New Chapter for IFIC Australia
27
Apr

Following the new partnership agreement between IFIC Australia and Western Sydney Local Health District (WSLHD), Victoria Nesire, of WSLHD, talks Intergated Care and how the partnership will strengthen the commitment to improve the health and wellbeing of people.

“Western Sydney Local Health District (WSLHD) is proud to be a new member of the International Foundation for Integrated Care (IFIC). Improving the way health and social policy service partners work together to improve the health and wellbeing of our population is a high priority in western Sydney. We have strong leadership within both the Local Health District and Primary Health Network and robust partnerships with health, social policy agencies and the community.
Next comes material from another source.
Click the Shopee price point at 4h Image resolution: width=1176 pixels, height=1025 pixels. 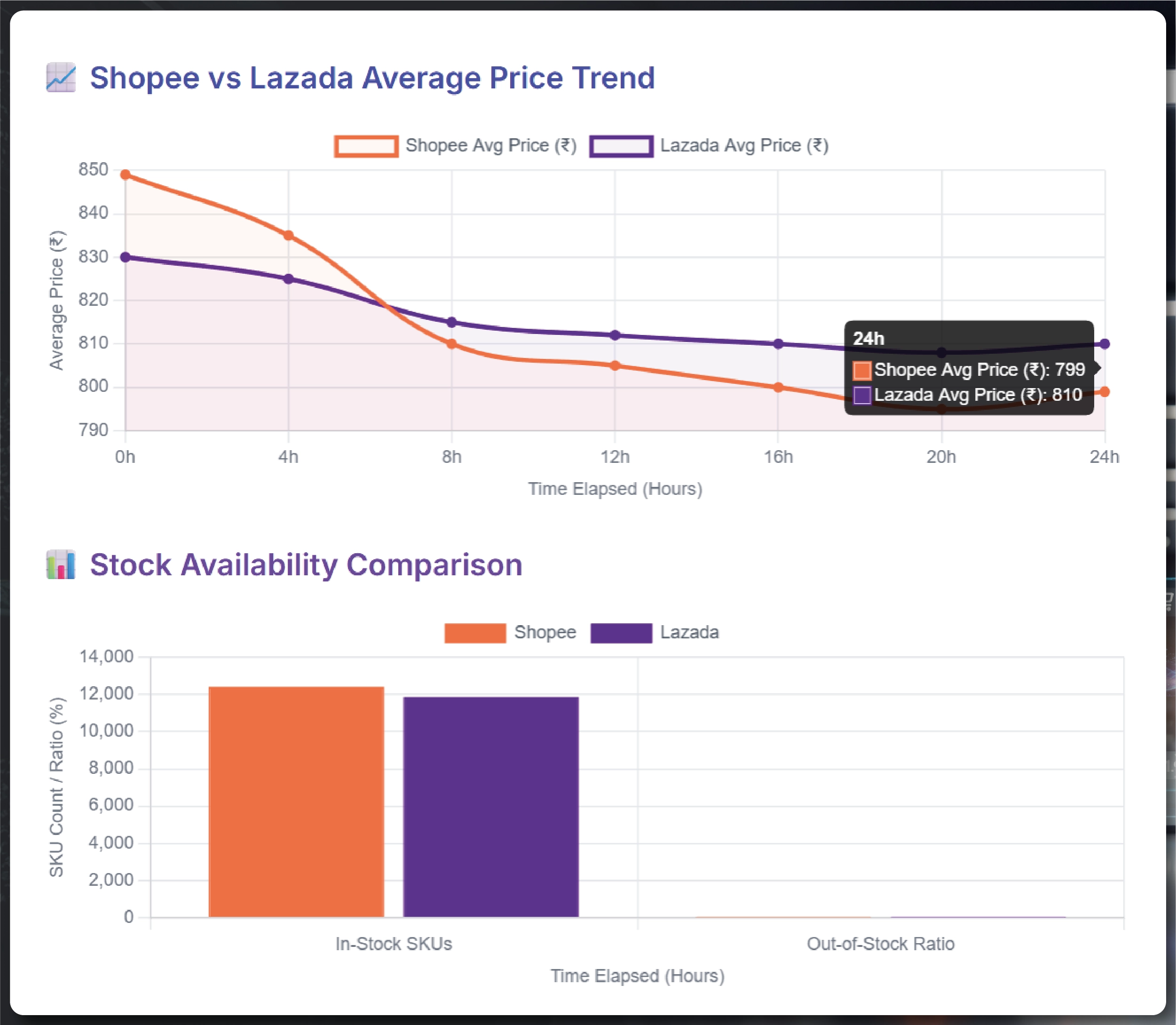tap(289, 235)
Western Sydney serves the second largest and fastest growing population in NSW and is expected to reach around 1.2 million people by 2026. The population is culturally diverse, has one of the largest urban Aboriginal populations in NSW, and local communities range from socioeconomically advantaged to the most disadvantaged. The District is responsible for providing the public health services within its boundaries and is a leader in contemporary health care delivery. Services span general and specialist health care services, as well as statewide and national specialty services. Over 14,500 staff provide services across five teaching hospitals, an extensive network of community health centres, in people’s homes and other community locations.

On March 21st 2018. Western Sydney formalised a partnership with the IFIC and became a member of the IFIC Australian Chapter. Danny O’Connor, WSLHD CEO, joined Nick Goodwin, IFIC CEO, David Perkins, Director at the Centre for Rural & Remote Mental Health, and key leaders from WSLHD, IFIC, WentWest and Price Waterhouse Cooper, in the formal signing of the partnership agreement, and discussions on Western Sydney’s opportunities to contribute to the growth of Integrated Care across Australia.

Robust partnerships have been formalised with a number of agencies including WentWest – Western Sydney Primary Health Network (WWPHN), and the Sydney Children’s Hospitals Network, and a range of social policy agencies as part of Service Delivery Reform including Dept. Premiers and Cabinet, Western Sydney and Nepean Blue Mountains District Family and Community Services (FACS), Education, Juvenile Justice and Police.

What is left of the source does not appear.